Réponse apportée en séance publique le 20/05/2014

Mme Jacqueline Alquier. Ma question s'adresse à Mme la garde des sceaux et concerne la mise enœuvre des tribunaux départementaux de première instance, préconisés par la proposition n° 14 du rapport rédigé par M. Marshall, premier président de la cour d'appel de Montpellier.

Ce rapport, intitulé Les Juridictions du XXIe siècle, se situe dans le cadre de la réflexion nationale que le Gouvernement a engagée au cours de l'année 2013. Il a été débattu lors de rencontres nationales sur l'avenir de notre système judiciaire, en janvier 2014, puis un document, Les Scénarios de réforme, a été soumis par la Chancellerie à la concertation des juridictions.

Le 4 février, alertée par le bâtonnier de Castres, j'avais déjà interpellé le Gouvernement par courrier, car selon les critères d'effectifs, le nombre de magistrats du Tarn permet qu'un tribunal de première instance soit fixé à Albi, chef-lieu du département, le TGI de Castres devenant un site détaché.

Or, dans le contexte de ce département, cette décision irait à l'encontre des objectifs d'une réforme que vous avez souhaitée tournée vers le service rendu aux justiciables et respectant les exigences de proximité et de lisibilité.

En effet, la population du département se répartit en deux ensembles démographiques d'un volume quasi identique d'environ 190 000 habitants, l'un autour d'Albi et l'autre autour de Castres.

Les bassins d'emploi dans ces deux ensembles sont équilibrés, ainsi que le volume des contentieux dont sont saisis les deux TGI d'Albi et Castres.

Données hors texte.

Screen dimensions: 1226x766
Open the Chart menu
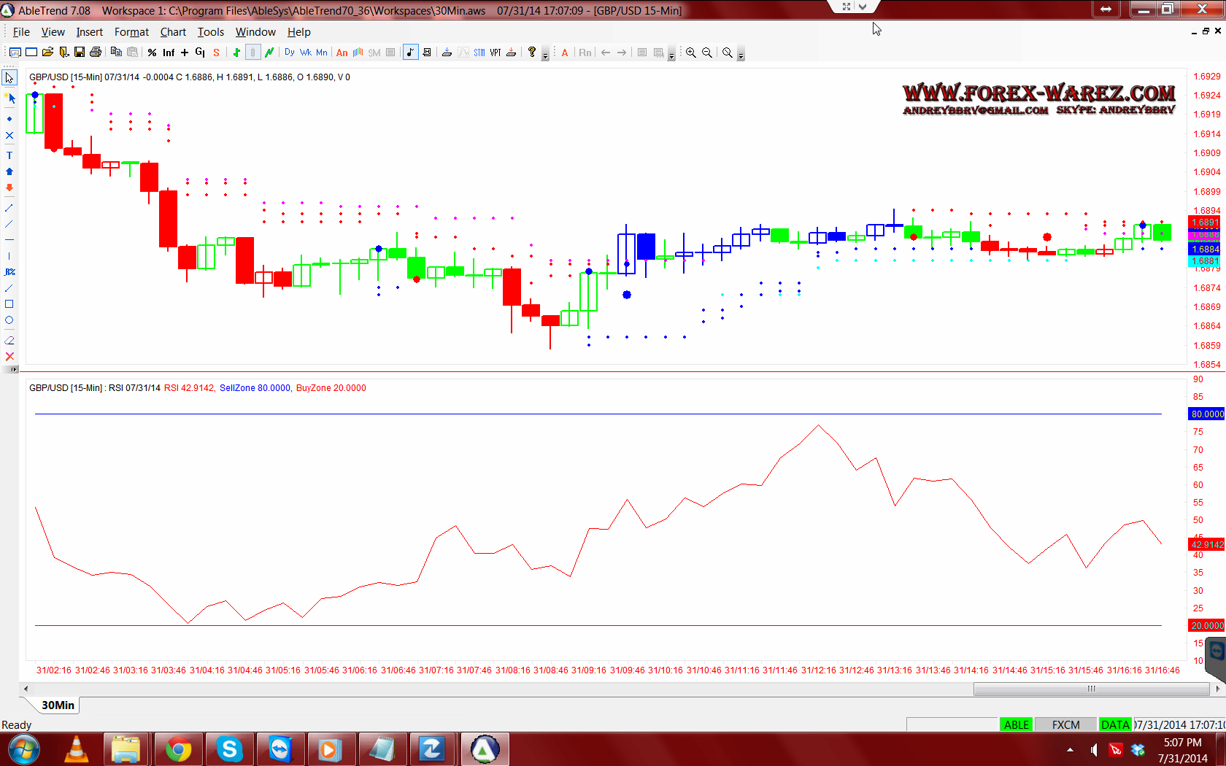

Cette bipolarité équilibrée serait inévitablement mise à mal par le projet qui nous inquiète : la zone géographique ramenée au statut de juridiction détachée serait en situation de faiblesse, éloignée du centre des décisions judiciaires. Parallèlement, la juridiction qui se verrait attribuer le siège du tribunal de première instance serait saturée et ne pourrait faire face à un afflux d'activités en termes tant de personnel, de matériel que de locaux.

L'expérience d'autres départements, notamment de l'Aveyron, qui a vu le TGI de Millau devenir un site détaché, montre qu'à terme l'activité y a été quasiment réduite à néant.

Ainsi, si le concept d'une juridiction de première instance, que vous situez au cœur de la réforme à venir, est perçu positivement car il permettra d'uniformiser les pratiques, il apparaît que sa départementalisation systématique serait aberrante et contraire à l'esprit de la réforme que vous souhaitez, à savoir une réforme menée dans la concertation et permettant de rendre un meilleur service aux justiciables.

Permettez-moi de rappeler ici la recommandation n° 17 de deux de nos collègues sénateurs, Virginie Klès et Yves Détraigne, sur la question de l'opportunité d'un tribunal départemental de première instance : « Créer le tribunal de première instance au siège actuel de chaque TGI, sans imposer par principe un seul tribunal de première instance par département, et créer un réseau de chambres détachées correspondant aux implantations actuelles des tribunaux d'instance. »

Je demande donc à Mme la garde des sceaux de nous rassurer, d'abord sur le maintien d'une juridiction de plein exercice pour les deux TGI du Tarn, comme elle l'a fait, à ma connaissance, concernant un département voisin, celui de l'Aude, ensuite, plus largement, sur les moyens qui seront mis en œuvre pour pérenniser les juridictions de proximité, déjà attaquées en 2007 par la carte judiciaire qu'avait voulu imposer Mme Rachida Dati, alors garde des sceaux, à laquelle nous nous étions déjà opposés, avec succès, dans le département du Tarn, les arguments développés alors restant d'actualité.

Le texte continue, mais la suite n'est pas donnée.